With this scenario, and a September wedding to attend, what better excuse did I need, to make a coat to go with this dress?

The Year of Magical Sewing

If you follow my blog then you probably already know this was my intention all along, when I made the dress two years ago. But it took a while to find the right coordinating fabric for a coat. I was looking for something between a coral and a pink. While the silk taffeta I found at Britex Fabrics looks more like a deep persimmon color when photographed, the fuchsia pink warp is very apparent when being worn.

Taffeta coat - swatch

Once I decided the Jo Mattli-designed coat, part of the original dress pattern, was too voluminous, I went to another pattern. I wanted to keep the “intention” of the original coat, but have it more streamlined.

The "original" coat designed by Jo Mattli.

The “original” coat designed by Jo Mattli.
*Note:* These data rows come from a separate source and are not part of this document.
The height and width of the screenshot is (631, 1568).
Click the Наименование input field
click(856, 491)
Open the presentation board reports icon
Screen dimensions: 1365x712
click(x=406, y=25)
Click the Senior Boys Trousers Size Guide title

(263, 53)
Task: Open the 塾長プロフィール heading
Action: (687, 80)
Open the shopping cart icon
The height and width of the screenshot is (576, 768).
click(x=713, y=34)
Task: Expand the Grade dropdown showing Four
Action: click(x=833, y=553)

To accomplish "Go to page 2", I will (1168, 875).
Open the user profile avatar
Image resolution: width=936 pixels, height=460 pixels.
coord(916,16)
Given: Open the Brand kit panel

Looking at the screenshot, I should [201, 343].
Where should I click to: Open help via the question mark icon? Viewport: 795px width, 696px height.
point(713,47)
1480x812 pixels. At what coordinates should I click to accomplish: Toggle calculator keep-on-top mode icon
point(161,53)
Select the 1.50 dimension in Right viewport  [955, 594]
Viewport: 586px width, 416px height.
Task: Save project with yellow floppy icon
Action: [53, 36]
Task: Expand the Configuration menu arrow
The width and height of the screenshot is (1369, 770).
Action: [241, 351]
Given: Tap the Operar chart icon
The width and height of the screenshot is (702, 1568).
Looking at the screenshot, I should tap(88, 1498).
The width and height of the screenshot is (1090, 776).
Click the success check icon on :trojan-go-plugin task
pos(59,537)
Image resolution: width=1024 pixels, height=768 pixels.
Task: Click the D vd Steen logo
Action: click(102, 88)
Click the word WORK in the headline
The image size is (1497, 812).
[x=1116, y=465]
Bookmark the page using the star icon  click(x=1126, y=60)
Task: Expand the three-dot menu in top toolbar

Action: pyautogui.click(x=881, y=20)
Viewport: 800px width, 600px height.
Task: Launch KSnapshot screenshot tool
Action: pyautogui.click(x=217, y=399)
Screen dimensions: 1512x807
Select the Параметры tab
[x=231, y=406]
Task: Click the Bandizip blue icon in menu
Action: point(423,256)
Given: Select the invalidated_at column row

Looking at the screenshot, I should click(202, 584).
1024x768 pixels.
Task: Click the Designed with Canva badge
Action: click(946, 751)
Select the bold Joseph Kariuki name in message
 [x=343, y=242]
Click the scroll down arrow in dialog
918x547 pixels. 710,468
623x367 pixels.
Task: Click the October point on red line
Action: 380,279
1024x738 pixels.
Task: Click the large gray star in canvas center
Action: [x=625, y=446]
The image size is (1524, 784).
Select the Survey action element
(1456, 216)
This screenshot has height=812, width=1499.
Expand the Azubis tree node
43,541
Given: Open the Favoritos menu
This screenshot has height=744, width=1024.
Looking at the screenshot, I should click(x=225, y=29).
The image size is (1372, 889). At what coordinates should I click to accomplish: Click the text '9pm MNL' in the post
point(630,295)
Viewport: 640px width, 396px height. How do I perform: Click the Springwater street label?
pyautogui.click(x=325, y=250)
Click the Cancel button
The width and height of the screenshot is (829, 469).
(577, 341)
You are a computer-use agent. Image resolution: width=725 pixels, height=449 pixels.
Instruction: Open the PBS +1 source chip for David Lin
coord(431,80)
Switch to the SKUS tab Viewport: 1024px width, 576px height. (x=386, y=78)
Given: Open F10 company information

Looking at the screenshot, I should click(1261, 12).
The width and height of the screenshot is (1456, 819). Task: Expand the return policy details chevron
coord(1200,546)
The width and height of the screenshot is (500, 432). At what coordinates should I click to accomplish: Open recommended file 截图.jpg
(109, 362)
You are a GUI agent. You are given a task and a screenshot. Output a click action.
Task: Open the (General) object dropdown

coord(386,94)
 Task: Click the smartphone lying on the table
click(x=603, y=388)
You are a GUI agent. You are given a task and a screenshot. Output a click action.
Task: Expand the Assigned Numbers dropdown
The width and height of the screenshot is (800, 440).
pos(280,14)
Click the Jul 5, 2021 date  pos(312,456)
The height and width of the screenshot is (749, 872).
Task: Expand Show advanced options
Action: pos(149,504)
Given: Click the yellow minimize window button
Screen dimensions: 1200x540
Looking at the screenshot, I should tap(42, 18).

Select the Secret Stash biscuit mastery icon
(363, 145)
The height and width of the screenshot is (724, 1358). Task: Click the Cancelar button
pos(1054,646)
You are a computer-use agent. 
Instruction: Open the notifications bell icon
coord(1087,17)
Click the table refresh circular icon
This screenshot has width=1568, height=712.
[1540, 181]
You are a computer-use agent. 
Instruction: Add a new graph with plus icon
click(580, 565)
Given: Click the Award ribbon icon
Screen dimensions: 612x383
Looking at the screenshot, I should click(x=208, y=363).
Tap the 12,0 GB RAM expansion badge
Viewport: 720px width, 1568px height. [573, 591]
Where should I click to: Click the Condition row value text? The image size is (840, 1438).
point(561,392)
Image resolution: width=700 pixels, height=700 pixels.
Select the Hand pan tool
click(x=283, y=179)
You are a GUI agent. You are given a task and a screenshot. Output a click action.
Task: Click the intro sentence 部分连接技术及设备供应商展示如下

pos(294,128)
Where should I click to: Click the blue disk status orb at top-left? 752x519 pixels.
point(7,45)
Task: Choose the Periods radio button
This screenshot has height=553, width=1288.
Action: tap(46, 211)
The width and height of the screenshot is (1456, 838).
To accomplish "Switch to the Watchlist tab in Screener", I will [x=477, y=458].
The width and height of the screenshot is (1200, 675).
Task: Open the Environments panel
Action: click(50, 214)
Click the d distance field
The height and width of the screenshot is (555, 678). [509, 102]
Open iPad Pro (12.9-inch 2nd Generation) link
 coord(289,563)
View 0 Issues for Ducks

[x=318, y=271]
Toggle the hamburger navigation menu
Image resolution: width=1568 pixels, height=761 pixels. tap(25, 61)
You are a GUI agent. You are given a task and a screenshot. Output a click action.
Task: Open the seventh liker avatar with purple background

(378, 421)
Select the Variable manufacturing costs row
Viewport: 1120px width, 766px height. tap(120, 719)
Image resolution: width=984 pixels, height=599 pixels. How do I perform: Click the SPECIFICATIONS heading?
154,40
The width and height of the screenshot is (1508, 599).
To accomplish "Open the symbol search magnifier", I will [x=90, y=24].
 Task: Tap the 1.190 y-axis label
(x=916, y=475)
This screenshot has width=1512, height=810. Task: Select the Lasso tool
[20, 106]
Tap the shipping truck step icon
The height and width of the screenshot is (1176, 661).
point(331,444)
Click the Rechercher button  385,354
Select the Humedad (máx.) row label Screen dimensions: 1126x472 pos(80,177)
Taffeta coat - %22too scimpy%22

The coat pattern I settled on.

Somehow along the way, in making my muslin, I got the idea to add a curved belt to the back of the coat. I knew I had used a coat pattern several years ago with a curved belt back detail, so I went through my pattern collection to retrieve this:

This is a 1957 pattern, but look at the belt shown on the back of the envelope, below.

This is a 1957 pattern, but look at the belt shown on the back of the envelope, below.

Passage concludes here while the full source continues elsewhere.